I think this is gh-85?

rgommers · 2023-03-14T16:11:19Z

Or if it's about regular API methods/functions, then those should already give back instances of the correct dataframe type, right? There's no separate object to convert to/from.

MarcoGorelli · 2023-03-14T17:25:04Z

My understanding was that the standard would be implemented as a separate class, with which would wrap the DataFrame, something like

class PandasStandardDataFrame:

    def __init__(self, df):
        _validate_df(df)  # check all columns are strings, no duplicate columns
        self.df = df

    def drop_column(self, label):
        return PandasDataFrame(self.df.drop(label, axis=1))
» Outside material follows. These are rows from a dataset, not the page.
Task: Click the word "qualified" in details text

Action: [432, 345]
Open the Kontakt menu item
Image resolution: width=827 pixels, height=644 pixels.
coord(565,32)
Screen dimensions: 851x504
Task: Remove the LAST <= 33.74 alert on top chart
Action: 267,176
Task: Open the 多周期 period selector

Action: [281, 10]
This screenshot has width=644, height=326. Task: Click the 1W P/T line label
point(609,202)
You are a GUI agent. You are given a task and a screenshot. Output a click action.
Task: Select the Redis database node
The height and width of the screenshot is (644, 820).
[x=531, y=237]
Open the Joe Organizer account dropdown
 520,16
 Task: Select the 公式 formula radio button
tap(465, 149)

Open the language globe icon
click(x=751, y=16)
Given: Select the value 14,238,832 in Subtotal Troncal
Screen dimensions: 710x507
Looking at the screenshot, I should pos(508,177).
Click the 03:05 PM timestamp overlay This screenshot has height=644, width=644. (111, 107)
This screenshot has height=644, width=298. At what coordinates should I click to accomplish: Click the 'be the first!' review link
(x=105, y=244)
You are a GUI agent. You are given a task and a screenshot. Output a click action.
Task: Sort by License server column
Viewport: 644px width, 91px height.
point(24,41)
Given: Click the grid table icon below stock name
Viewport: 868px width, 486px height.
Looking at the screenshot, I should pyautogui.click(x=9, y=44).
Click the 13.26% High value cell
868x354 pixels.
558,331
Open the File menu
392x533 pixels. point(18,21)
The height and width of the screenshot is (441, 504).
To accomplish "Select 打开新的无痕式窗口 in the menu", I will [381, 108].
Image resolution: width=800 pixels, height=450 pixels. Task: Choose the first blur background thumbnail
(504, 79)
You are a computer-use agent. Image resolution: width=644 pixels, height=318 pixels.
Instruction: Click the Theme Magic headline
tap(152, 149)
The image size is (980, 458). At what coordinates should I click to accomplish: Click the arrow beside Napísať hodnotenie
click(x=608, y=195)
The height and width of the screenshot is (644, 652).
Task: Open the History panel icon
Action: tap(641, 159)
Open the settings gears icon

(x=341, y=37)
    def get_columns_by_name(self, names):
        if not isinstance(names, list) and not all(isinstance(name, str) for name in names):
            raise TypeError("Expected list of str")
        return PandasDataFrame(self.df.loc[:, names])

df  # pandas dataframe
df_standard = PandasStandardDataFrame(df)  # enable standard mode
df_standard = df_standard.drop_column("y")  # use some method from the standard
df_standard = df_standard.get_columns_by_name(["x_0", "x_1"])  # keep using methods from the standard
df = df_standard.df  # go back to having a pandas dataframe

If drop_column were to return a DataFrame of the correct type, then are you suggesting that the workflow be

df  # pandas dataframe
df = PandasStandardDataFrame(df).drop_column("y")  # use some method from the standard
df = PandasStandardDataFrame(df).get_columns_by_name(["x_0", "x_1"])  # use another method from the standard

?

rgommers · 2023-03-14T21:21:51Z

My understanding was that the standard would be implemented as a separate class

Ah fair enough, you are right here. I was applying my array intuition too much - we really need the separate dataframe class because we design with methods not functions.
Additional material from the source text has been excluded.